At night we often traded back rubs as we talked or sang. Well, I gave back rubs but she usually fell asleep before fulfilling her end of the bargain.

Next door lived her dearest friend — Kevin. They went polly-wogging, built tree houses, and roamed the cemetery. She could see his bedroom light from our windows and often schemed how to crawl out the window, jump off the dining room roof, and run across the yard so she could talk to him in the dark of night.

But this night my beloved sister was bereft. It wasn’t enough to comb her hair like Kevin’s or wear boys’ shirts like Kevin. It wasn’t enough to have a plastic car dashboard with real signal lights that blinked and a horn that honked. Because, at the end of the day when she got home, she was still a girl.

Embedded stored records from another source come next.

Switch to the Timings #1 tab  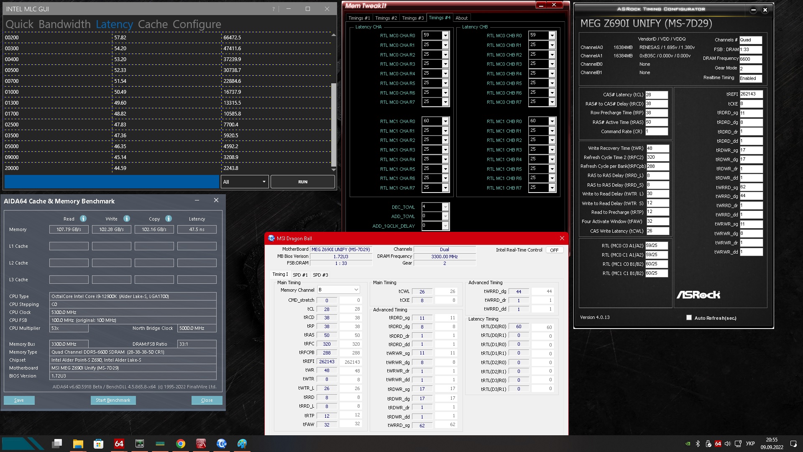(359, 18)
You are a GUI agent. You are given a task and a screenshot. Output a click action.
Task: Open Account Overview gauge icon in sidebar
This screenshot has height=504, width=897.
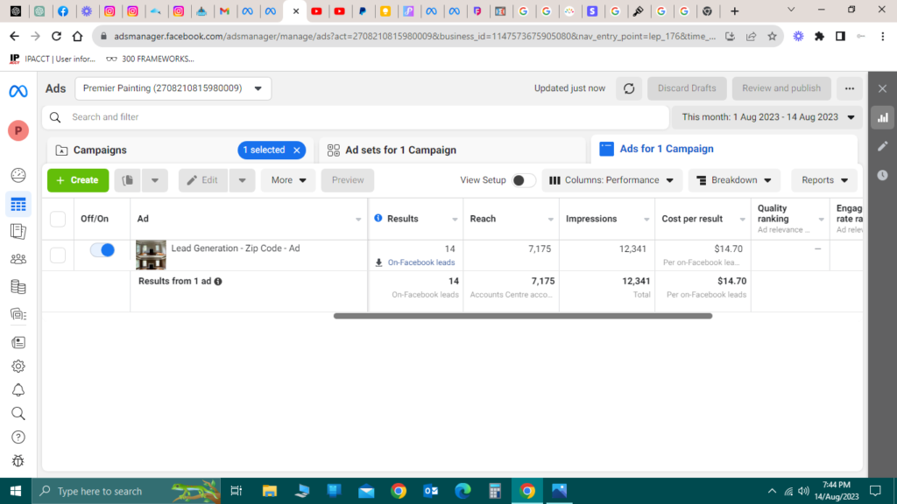tap(18, 175)
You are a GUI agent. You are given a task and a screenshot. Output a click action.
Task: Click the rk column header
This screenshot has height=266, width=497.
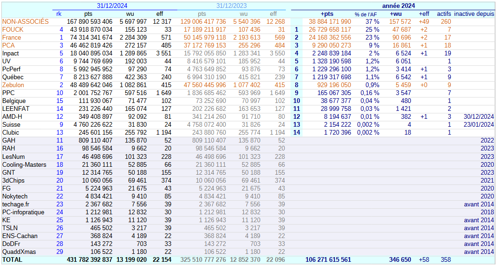pyautogui.click(x=59, y=14)
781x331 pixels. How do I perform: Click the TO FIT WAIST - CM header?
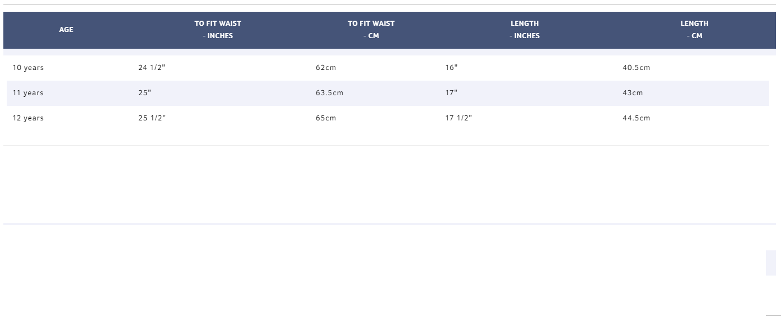[371, 30]
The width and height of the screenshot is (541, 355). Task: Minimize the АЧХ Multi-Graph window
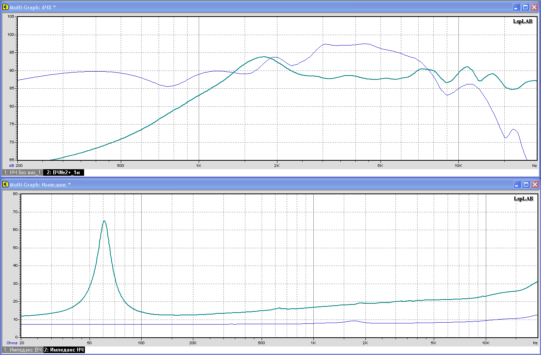[516, 7]
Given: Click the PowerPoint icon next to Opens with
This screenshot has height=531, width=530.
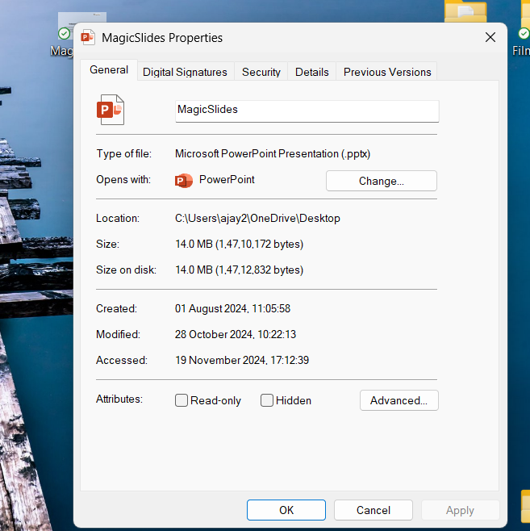Looking at the screenshot, I should pyautogui.click(x=184, y=180).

She sobbed and sobbed. Her face was smashed into her wet pillow to muffle her wails, and under my hand her little back heaved with despair.

“Aw, Mews,” I whispered my pet name for her, “I’m sorry you can’t be a boy. But then I wouldn’t have a sister to love.”

“WHY can’t I just be a boy?” She lifted her head for a gasping breath then plunged, tears first, back into the pillow. “Why, why, why?”

“Don’t know…” I scanned the darkness for help. “What if you have a secret boy name and then you’re partly boy?”

“Wha-wha-what name?”

“Dunno…” My hand slowed to a stop to let the idea gain traction. “What about Mike? That’s a real boy name.”

“Mike,” she whispered. “Am I like a Mike?”

“I think so,” I said, resuming my stroking, “and it’s a good secret name because it’s easy to whisper.”

“Mike,” she sniffled. “I’m Mike.” Her stuttering sigh said she was exhausted from crying and relieved to be Mike in her dreams tonight.

“So, are you gonna rub my back now, Mike?”